Are we better together? Addressing a combined treatment of pitavastatin and temozolomide for brain cancer
João Basso, Ana Miguel Matos, Saeid Ghavami, Ana Fortuna, Rui Vitorino, Carla Vitorino
Abstract
Pitavastatin is commonly prescribed to treat hypercholesterolemia through the regulation of cholesterol biosynthesis. Interestingly, it has also demonstrated a great potential for treating brain tumors, although the detailed cytotoxic mechanism, particularly in glioblastoma, remains incompletely understood. This work explores the activity of pitavastatin in 2D and 3D glioblastoma models, in an attempt to provide a more representative and robust overview of its anticancer potential in glioblastoma. The results show that not only is pitavastatin 10-1000 times-fold more effective in reducing tumoral metabolic activity than temozolomide, but also demonstrate a synergistic activity with this alkylating drug. In addition, low micromolar concentrations of this statin strongly impair the growth and the invasion ability of multicellular tumor spheroids. The obtained qRT-PCR and proteomics data highlight the modulation of cell death via apoptosis ( BAX/BCL2, CASP9 ) and autophagy ( BECN1, BNIP3 , BNIP3L and LC3B ), as well as an epithelial to mesenchymal transition blockage (HTRA1, SERPINE1, WNT5A, ALDH3B1 and EPHA2) and remodeling of the extracellular matrix (VCAN, SERPINE1 and TGFBI).
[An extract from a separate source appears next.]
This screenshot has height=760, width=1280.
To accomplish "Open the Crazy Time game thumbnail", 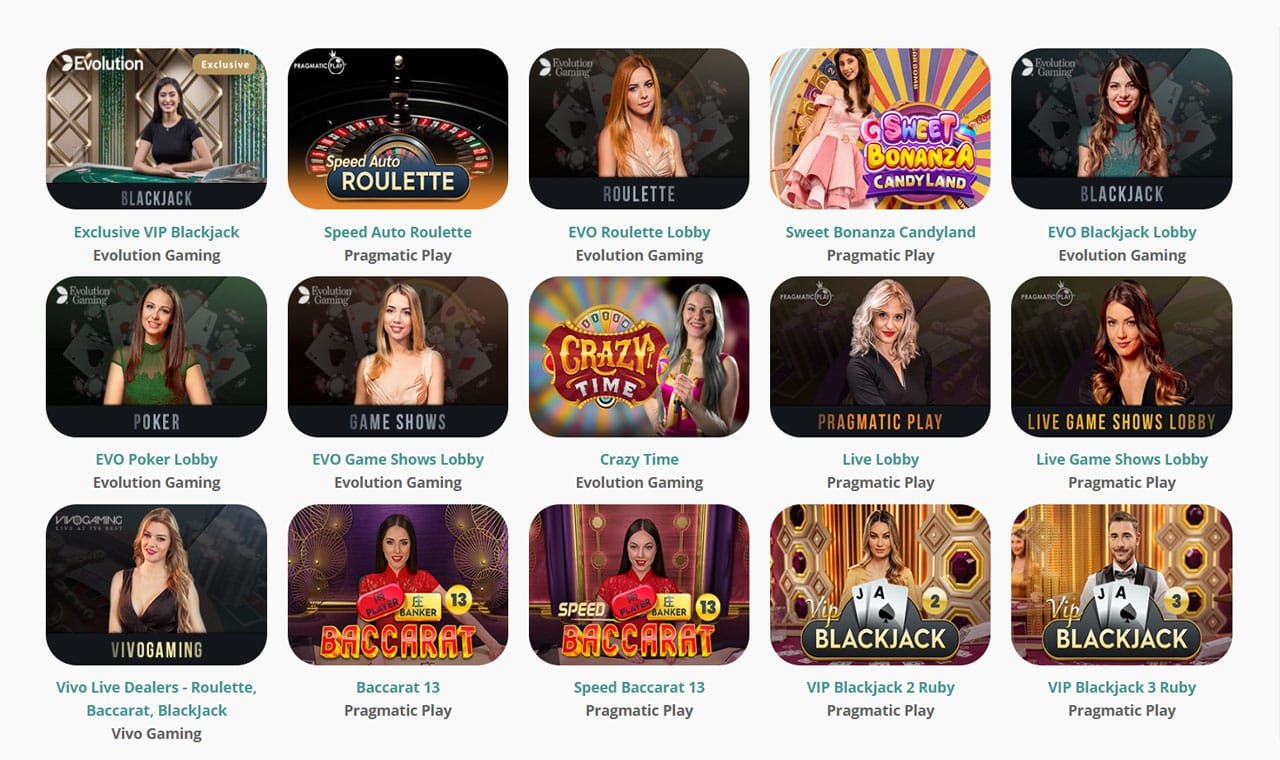I will pos(639,357).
Overall, these results lay the foundation for further investigations on the potential combinatory clinical treatment with temozolomide. • Pitavastatin impairs tumor spheroid growth at low micromolar concentrations. • Pitavastatin and temozolomide have a synergistic activity with clinically achievable concentrations. • Pitavastatin modulates glioblastoma cell death via autophagy and apoptosis. • Pitavastatin blocks the EMT and remodels the extracellular matrix.